For Kamala, her budding connection with Kamran—which she tries hiding from her brother Aamir (Saagar Shaikh) by saying he’s a cousin by marriage when he happens upon them, although his fiancée Tyesha (Travina Springer) seems to know what’s up—bursts to life with soft hearts emerging behind her and a downright euphoric lip-sync of The Ronettes’ “Be My Baby,” a perfect view into the all-encompassing feel of a first crush.
Episode 2 also gives us a glimpse into Kamala’s local masjid and the double standards on display in front of her and Nakia (Yasmeen Fletcher) during the imam’s lecture. It’s not that people are separated by gender throughout the service, it’s that the side of the room designated for men and boys is in much better condition than the side for women and girls, which is threadbare and in a state of disrepair; afterward, Nakia discovers that someone stole her shoes, something that the masjid board hasn’t seen fit to care about. Kamala encourages Nakia to run for the masjid’s board to enact that change herself and sees the upcoming Eid Mubarek celebration as the perfect place to campaign because the only things to do there are eating food and gossip.
In Kamala’s case, the Eid Mubarek party is also a chance for her to question the “Illumin-Aunties” about what they might know about her great-grandmother Aisha, to whom her bangle originally belonged. But questioning her family leads to dead ends: Her maternal grandmother Sana didn’t want to talk about her mother at all, and Muneeba (Zenobia Shroff) tells her that Aisha “brought shame onto the entire family” and that she had to move halfway across the world to escape it. But whatever Aisha did is still whispered in hushed tones among the “Illumin-Aunties” as they suggest that Aisha had an affair, had multiple affairs, had a secret family, and even killed a man during Partition. (One auntie says that her father called Aisha a snake and “she put a curse on everything she touched.)

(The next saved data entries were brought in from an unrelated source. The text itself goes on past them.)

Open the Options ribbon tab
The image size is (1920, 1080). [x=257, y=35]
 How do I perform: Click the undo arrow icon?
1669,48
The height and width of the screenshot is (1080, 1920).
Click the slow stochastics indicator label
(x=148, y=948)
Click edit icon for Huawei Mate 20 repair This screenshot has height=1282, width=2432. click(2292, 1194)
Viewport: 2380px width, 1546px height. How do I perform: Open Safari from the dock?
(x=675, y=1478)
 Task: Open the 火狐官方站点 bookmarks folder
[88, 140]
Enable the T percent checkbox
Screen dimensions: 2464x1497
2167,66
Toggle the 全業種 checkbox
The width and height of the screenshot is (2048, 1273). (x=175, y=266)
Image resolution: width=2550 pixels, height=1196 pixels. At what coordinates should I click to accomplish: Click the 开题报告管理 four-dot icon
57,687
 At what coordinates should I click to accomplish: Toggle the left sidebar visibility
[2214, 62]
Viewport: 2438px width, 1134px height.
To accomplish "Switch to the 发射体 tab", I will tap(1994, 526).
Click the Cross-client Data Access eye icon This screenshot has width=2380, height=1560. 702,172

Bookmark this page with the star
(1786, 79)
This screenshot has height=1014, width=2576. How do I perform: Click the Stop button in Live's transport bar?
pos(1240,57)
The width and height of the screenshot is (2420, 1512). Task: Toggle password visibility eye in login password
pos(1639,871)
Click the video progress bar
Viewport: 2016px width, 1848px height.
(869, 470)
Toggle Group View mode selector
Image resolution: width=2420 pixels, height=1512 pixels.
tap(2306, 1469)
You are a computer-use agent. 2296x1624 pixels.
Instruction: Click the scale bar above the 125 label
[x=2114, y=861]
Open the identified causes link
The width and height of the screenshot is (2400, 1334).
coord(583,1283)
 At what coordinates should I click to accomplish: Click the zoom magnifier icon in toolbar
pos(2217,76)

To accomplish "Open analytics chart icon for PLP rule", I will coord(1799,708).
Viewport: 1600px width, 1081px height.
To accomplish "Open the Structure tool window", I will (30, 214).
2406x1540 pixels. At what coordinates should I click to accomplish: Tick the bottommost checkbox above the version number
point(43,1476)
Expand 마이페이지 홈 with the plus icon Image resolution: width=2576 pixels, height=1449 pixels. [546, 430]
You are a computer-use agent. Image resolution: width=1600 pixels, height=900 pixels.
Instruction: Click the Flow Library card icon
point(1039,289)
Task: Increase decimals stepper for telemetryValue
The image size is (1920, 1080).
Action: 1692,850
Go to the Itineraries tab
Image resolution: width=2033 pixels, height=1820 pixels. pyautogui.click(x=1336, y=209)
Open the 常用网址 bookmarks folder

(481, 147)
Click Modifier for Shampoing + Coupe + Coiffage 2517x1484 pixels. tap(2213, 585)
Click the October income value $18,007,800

For now, Kamala might have to put that on the backburner. Her latest display of powers, which she uses to save a boy who fell out of a high window (although it nearly ends in disaster after she loses her concentration long enough for her energy platform to vanish, goes viral and once again catches the eye of the Department of Damage Control. P. Cleary (Arian Moayed) and Sadie Deever (Alysia Reiner) question Zoe about the AvengerCon incident, which prompts them to sweep every temple, masjid, and other places where South Asian people might congregate in the tri-state area; in a rare, if clunky, acknowledgment of the realities that many Muslims in the U.S. face in that the FBI is already keeping tabs on the masjids. Kamala runs into the DODC’s drones, but she’s able to get away thanks to some quick thinking and Kamran’s getaway car that rolls up in time to drive her away.
In the comics, Kamran is an Inhuman whose powers (which involve bioluminescence) were revealed in the same Terrigen mist that unlocked Kamala’s abilities. It’s too early to tell if he also has superpowers (or if he will betray Kamala, as his counterpart does), but the episode’s final moments show us that there’s more to Kamran than meets the eye. In the backseat of Kamran’s car is his mother—the same woman that Kamala saw in a vision that made her lose her concentration.
“Kamala, I’ve been waiting a very long time to meet you,” she says, a greeting that could be a salve or spell a greater danger. Knowing Marvel, it could easily be both.